It might not be funny to anyone else but me. Maybe not even funny haha as much as funny weird. But the condom brand name was "꽃반지" (Flower Ring). That made me think of an old Korean pop song about putting on the Flower Ring you gave me (당신이준 꽃반지 끼고). Everyone knows that song. I don't know if everyone thinks of it euphemistically as I have from that moment in the lobby of a cheap motel in Chinju. I certainly don't think the young female pop star who originally sang it many years ago ever thought of it that way.

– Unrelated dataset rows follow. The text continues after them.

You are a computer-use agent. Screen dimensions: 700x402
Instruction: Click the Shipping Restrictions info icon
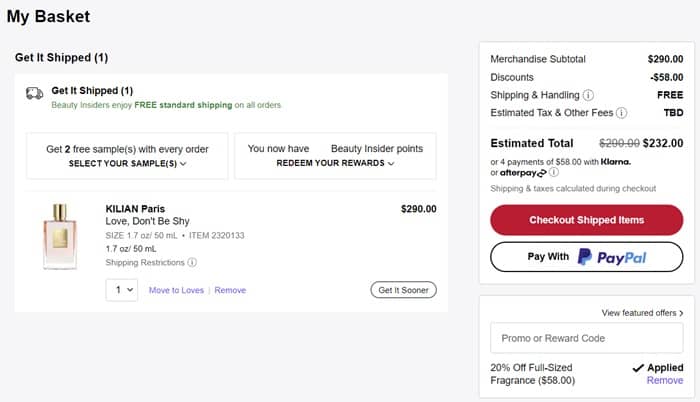point(192,263)
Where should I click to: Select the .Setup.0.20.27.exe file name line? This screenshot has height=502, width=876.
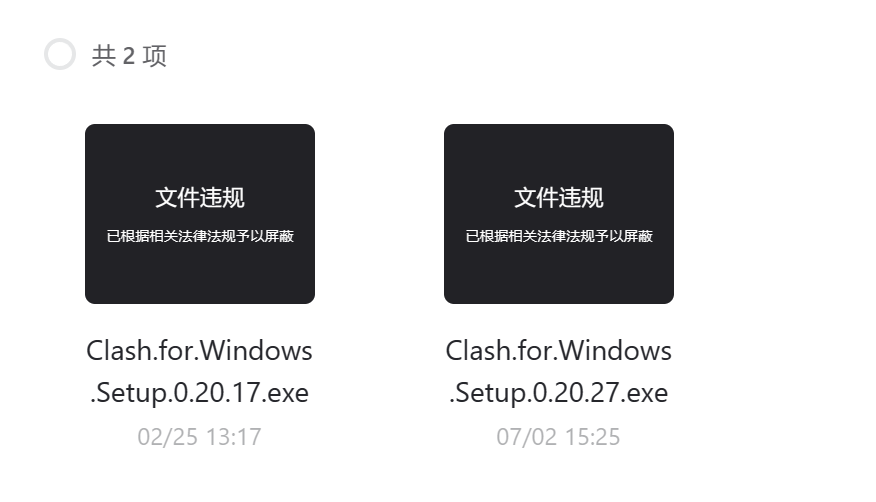559,393
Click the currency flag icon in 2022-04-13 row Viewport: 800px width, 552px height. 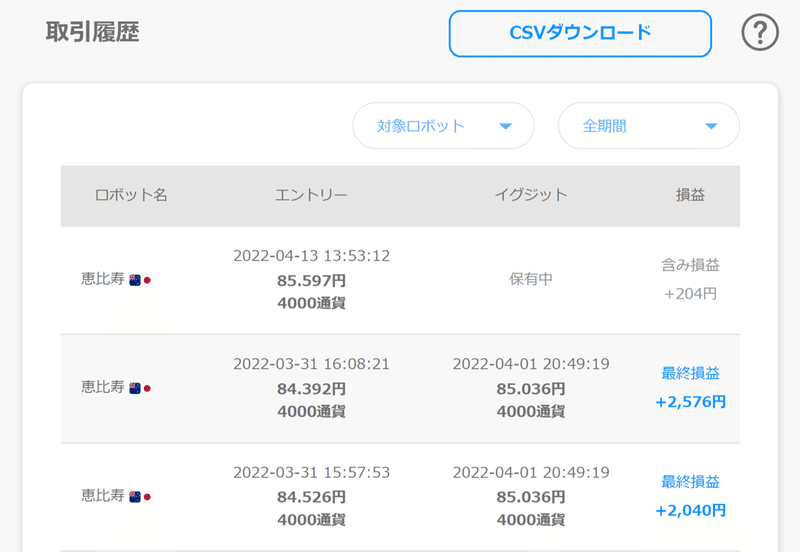[140, 280]
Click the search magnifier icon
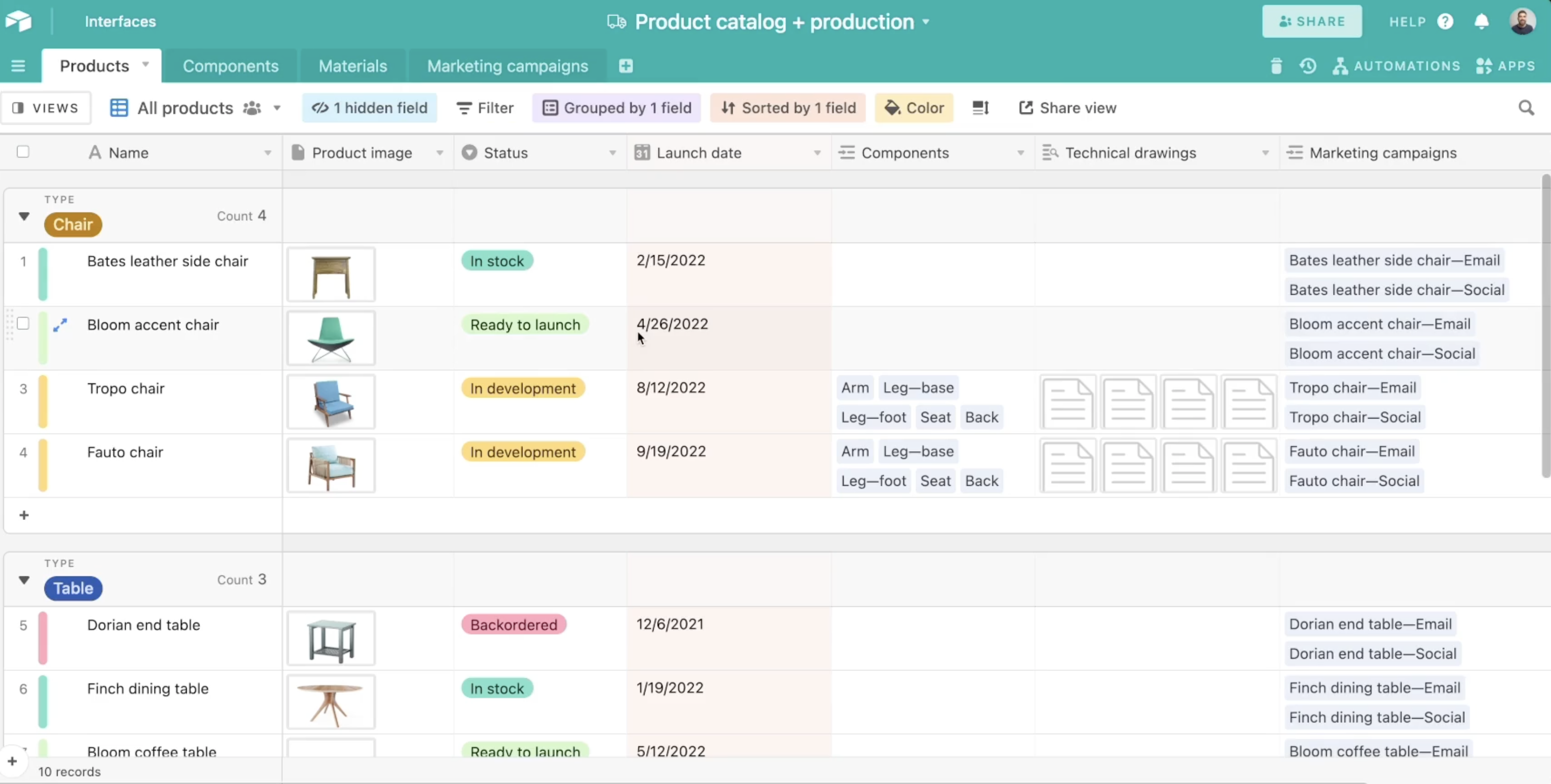The image size is (1551, 784). (x=1526, y=108)
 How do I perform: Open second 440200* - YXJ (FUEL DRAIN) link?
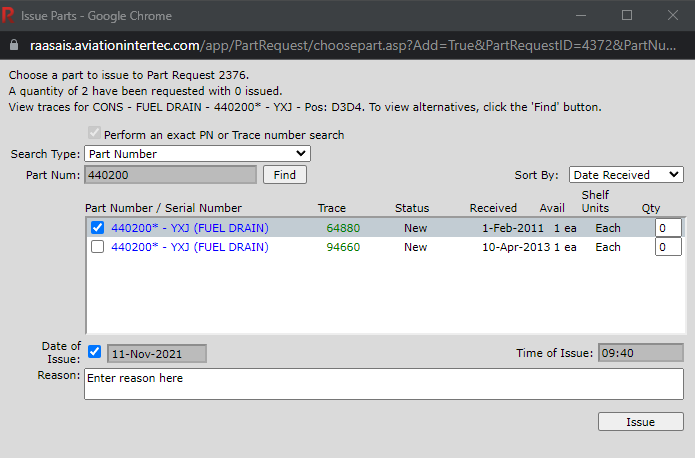click(189, 247)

That young girl who became so popular from that song that she disappeared to the States for 10 years, returned to Cheju Island, married The Master, and spent two weeks in early 1997 entertaining me by singing that song.
Think about that.
I love the city of Chinju. I have loved it since first I went there. I love how you come up over the hill before entering town and the sides of the highway are so beautifully and colorfully landscaped. I love how you cross the river and see the Chinju Fortress. I love 촉석루 too--even though it is a difficult Korean thing to pronounce. I love the spoken accent, I love the rotaries, and I love my memories of my visit there in 1987 for the 개천예술제.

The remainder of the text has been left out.